[What you need to do]
A. Rewrite the plastic pollution article from "The question is" to "on the land.", putting "fragmentable" in place of "oxo-degradable".
B. Write the next part of the article on plastic pollution, picking up after its final sentence.

Plastic pollution is “one of the greatest global environmental challenges we currently face” according to the UK government. Its stated aim is to end plastic pollution by 2040 via a legally-binding global treaty. This will be a mammoth challenge as the UK is considered to be the second-biggest producer of plastic waste per capita in the world and fifth-largest producer of single-use plastic waste.
In the meantime plastic is littering our roads, and flowing into waterways, contaminating oceans, killing and maiming wildlife and, as explained in Plastic Part 1, harming us.
Plastic longevity
Plastic will outlive us, taking decades or centuries to biodegrade – 600 years to break down fishing line, and 450 years to break down plastic bottles and disposable nappies; styrofoam takeaway coffee cups take 50 years, plastic shopping bags up to 20 years, and cigarette butts take 10 years.
The question is how do they break down? Some “compostable bags” need high industrial temperatures to decompose. Some bags marketed as biodegradable have a chemical named EPI added within the manufacturing process, which helps it to break down – but these oxo-degradable plastics only fragment into microplastics. They don’t break down at the molecular or polymer level like biodegradable and compostable plastics, leaving microplastics in the environment indefinitely until they eventually fully break down.
While governments discuss and big business lobby, happily there are many private initiatives by ecologically minded organisations and individuals to try and address plastic pollution.
Inshore plastic retrieval
The Marine Conservation Society states that 80% of litter in the sea starts on the land.
The Ocean Cleanup have determined that nearly half of the plastic entering waters sinks because of its low buoyancy. The remaining floating plastic doesn’t go far out to sea — about 80% of floating plastic will beach on a coastline within a month of leaking into the sea. Anyone who has participated in a 5 minute beach clean or a Marine Conservation beach clean understands its retrieval can be a labour intensive and costly job.

In the port of Lowestoft, in Suffolk, inshore marine debris is collected using a Versi Cat Trash Skimmer – a specialist trash retrieval and waterway clean-up craft, designed by Water Witch Marine & Engineering. This UK company designs efficient, low-cost, shallow draft, easily manoeuvrable boats which are specifically engineered to collect and remove marine debris and plastic litter from waterways.
Since 1966, Water Witch craft have removed over a million tonnes of marine debris from the UK and around the world.
“By tackling the flow of plastics and waste in our inland waterways, rivers, and estuaries we can really make a huge difference,” says Jackie Caddick, Water Witch Director. “In the 60 years that we have worked in the field, you can imagine that the focus has really shifted to dealing with the huge amounts of single-use plastics entering our rivers, and eventually the ocean.”
The Versi Craft Trash Skimmer collects smaller plastic items such as coffee cups, plastic bottles, food wrappers, styrofoam and plastic bags as well as large items, like timber.
A Port of Lowestoft spokesman said: “The craft’s principal function is to support the efficient collection of litter, debris and aquatic vegetation from the water surface, and it will play a vital role in helping to keep Lowestoft Harbour and Lake Lothing clear of pollution.”

Word and element locating data:
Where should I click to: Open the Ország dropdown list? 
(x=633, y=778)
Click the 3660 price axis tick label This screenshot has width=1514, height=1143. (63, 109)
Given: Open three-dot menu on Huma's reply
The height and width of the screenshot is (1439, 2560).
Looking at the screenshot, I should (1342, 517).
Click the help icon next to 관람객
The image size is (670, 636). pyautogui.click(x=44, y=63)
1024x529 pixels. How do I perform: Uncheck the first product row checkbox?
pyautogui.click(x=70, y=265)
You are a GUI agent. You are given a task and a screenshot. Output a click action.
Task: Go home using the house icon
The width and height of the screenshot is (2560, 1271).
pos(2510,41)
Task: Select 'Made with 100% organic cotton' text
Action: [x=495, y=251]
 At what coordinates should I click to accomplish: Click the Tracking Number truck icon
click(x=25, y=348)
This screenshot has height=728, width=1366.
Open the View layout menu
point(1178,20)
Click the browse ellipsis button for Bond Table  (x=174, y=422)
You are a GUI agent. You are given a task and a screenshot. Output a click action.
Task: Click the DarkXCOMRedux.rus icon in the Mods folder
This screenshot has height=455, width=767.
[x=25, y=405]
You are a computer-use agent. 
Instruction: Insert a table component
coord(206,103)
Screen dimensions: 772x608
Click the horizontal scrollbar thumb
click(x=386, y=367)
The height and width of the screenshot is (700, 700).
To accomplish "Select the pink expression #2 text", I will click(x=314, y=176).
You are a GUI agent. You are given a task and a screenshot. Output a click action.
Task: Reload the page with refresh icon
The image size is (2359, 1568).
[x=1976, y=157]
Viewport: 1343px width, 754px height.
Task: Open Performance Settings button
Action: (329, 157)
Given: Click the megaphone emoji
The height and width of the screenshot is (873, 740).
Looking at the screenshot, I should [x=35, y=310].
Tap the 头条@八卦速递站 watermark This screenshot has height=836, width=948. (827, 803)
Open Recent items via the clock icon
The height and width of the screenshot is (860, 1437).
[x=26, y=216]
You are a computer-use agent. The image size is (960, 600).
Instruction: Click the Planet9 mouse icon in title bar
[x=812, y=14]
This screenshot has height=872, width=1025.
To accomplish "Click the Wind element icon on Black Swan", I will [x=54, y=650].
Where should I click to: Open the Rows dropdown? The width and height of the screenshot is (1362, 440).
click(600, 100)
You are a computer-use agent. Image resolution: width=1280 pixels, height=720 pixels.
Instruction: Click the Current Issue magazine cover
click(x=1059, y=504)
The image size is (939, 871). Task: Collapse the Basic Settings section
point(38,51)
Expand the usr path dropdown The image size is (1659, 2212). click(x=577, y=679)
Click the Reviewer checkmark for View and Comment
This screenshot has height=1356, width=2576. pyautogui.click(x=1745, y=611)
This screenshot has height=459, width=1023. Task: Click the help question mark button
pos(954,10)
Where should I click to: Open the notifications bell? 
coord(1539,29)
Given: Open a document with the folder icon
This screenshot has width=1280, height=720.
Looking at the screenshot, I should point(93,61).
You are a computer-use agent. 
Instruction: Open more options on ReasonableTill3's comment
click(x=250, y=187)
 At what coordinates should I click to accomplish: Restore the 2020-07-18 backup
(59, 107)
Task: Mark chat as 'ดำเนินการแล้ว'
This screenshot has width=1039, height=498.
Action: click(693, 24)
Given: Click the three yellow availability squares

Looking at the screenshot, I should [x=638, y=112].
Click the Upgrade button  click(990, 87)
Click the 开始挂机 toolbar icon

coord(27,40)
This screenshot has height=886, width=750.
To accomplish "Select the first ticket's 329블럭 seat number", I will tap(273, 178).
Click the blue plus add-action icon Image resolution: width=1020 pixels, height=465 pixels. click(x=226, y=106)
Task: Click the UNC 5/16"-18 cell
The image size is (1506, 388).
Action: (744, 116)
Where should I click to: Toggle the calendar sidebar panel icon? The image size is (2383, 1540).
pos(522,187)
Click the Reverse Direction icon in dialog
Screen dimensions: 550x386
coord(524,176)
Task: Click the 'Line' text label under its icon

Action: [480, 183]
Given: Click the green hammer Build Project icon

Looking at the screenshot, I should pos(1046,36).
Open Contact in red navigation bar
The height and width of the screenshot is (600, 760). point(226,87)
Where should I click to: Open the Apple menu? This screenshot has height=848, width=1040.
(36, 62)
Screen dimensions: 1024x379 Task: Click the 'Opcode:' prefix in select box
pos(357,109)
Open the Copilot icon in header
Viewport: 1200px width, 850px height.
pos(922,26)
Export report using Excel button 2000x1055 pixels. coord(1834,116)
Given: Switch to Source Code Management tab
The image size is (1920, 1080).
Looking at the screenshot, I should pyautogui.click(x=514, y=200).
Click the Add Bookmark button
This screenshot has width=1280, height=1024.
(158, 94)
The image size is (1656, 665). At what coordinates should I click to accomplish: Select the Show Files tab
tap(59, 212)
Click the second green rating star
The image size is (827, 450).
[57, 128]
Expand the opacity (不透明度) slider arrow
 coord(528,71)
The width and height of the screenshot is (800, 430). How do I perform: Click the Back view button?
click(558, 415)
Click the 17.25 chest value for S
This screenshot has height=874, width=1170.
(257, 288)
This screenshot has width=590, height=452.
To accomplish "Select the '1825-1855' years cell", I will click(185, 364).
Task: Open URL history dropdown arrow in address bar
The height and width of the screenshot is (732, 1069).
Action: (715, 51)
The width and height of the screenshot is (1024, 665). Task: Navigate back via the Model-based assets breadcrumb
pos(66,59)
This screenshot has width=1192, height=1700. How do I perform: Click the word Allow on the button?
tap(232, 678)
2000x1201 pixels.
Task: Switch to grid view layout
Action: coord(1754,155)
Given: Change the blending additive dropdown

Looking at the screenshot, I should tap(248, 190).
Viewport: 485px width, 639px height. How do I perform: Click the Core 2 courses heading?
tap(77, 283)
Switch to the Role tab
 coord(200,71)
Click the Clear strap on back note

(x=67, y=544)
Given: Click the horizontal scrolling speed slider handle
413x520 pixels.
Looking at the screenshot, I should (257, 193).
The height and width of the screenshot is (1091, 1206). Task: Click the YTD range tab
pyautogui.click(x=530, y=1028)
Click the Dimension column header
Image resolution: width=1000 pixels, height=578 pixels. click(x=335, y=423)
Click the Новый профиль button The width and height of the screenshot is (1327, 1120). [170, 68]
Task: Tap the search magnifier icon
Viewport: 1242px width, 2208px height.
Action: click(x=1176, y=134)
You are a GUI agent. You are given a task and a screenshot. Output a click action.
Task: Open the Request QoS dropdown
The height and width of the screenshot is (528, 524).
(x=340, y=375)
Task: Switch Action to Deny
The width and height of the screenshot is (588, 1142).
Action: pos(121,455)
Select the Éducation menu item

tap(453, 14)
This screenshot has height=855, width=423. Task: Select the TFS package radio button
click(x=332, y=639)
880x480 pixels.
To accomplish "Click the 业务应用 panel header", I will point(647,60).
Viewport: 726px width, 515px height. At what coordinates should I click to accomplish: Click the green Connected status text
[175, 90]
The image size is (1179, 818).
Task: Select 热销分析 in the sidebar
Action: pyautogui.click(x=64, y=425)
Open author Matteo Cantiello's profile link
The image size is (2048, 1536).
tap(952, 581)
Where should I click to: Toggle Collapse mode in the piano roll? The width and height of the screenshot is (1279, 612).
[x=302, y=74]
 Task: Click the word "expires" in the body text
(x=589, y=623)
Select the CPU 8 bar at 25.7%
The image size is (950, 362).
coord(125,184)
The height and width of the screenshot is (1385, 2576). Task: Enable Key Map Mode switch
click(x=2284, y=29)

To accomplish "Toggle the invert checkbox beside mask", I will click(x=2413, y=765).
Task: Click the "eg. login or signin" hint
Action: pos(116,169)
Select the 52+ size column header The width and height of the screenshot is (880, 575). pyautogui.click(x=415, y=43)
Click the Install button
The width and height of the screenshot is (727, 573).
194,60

[Results for each task]
A.
The question is how do they break down? Some “compostable bags” need high industrial temperatures to decompose. Some bags marketed as biodegradable have a chemical named EPI added within the manufacturing process, which helps it to break down – but these fragmentable plastics only fragment into microplastics. They don’t break down at the molecular or polymer level like biodegradable and compostable plastics, leaving microplastics in the environment indefinitely until they eventually fully break down.
While governments discuss and big business lobby, happily there are many private initiatives by ecologically minded organisations and individuals to try and address plastic pollution.
Inshore plastic retrieval
The Marine Conservation Society states that 80% of litter in the sea starts on the land.

B.
“We need to move away from single use plastics, but unfortunately the demand for plastic is only going to increase (expected to triple by 2060) and reductions are unlikely to take any effect for decades to come,” Jackie Caddick laments. “So although we agree that production and use needs to be controlled to solve the problem, I believe that is no excuse for not trying to do something about cleaning up the millions of tonnes of plastic litter entering our ocean every year.”
Ocean garbage patches
Ocean plastic is accumulating in five ocean “garbage patches”. The largest, three times the size of France, is the Great Pacific Garbage Patch. Analysis by The Ocean Cleanup has identified that 75% to 86% of floating plastic waste is composed of offshore fishing-related plastic waste. To date their systems have collected over 3200 tons of debris around the world – from small pieces, just millimeters in size, up to large debris, including massive, discarded fishing nets (ghost nets), which can be tens of meters wide.
While The Ocean Cleanup work with partners to recycle the retrieved plastic into useful products, such as sunglasses, with the intention of making the operation financially self-sustainable, others are looking at other usages such as Energy from Waste (EfW) production.
Energy production
In spite of efforts to reduce, reuse and recycle, in Norfolk alone over 200,000 tonnes of household waste are still not recycled. In previous years, landfill was the answer. Now it is largely used to generate energy. Norfolk County Council and Suffolk County Councils send plastic waste to Energy from Waste facilities.
Norfolk County Council send approximately 180,000 tonnes of waste a year to the Rookery South facility in Bedfordshire and around 20,000 tonnes a year to Great Blakenham EfW in Suffolk.
Great Blakenham EfW has a permitted operational capacity of 269,000 tonnes per annum. It is operated and owned by Suez and was part refinanced by Suffolk County Council in late 2018 for 22.6% of the value of the plant.
Based upon conventional combustion technology with gases from the burning process going through a multi-stage cleaning process, the Great Blakenham EfW facility, for example, delivers around 20 megawatts of electricity to the National Grid – enough to power 40,000 homes.
The future?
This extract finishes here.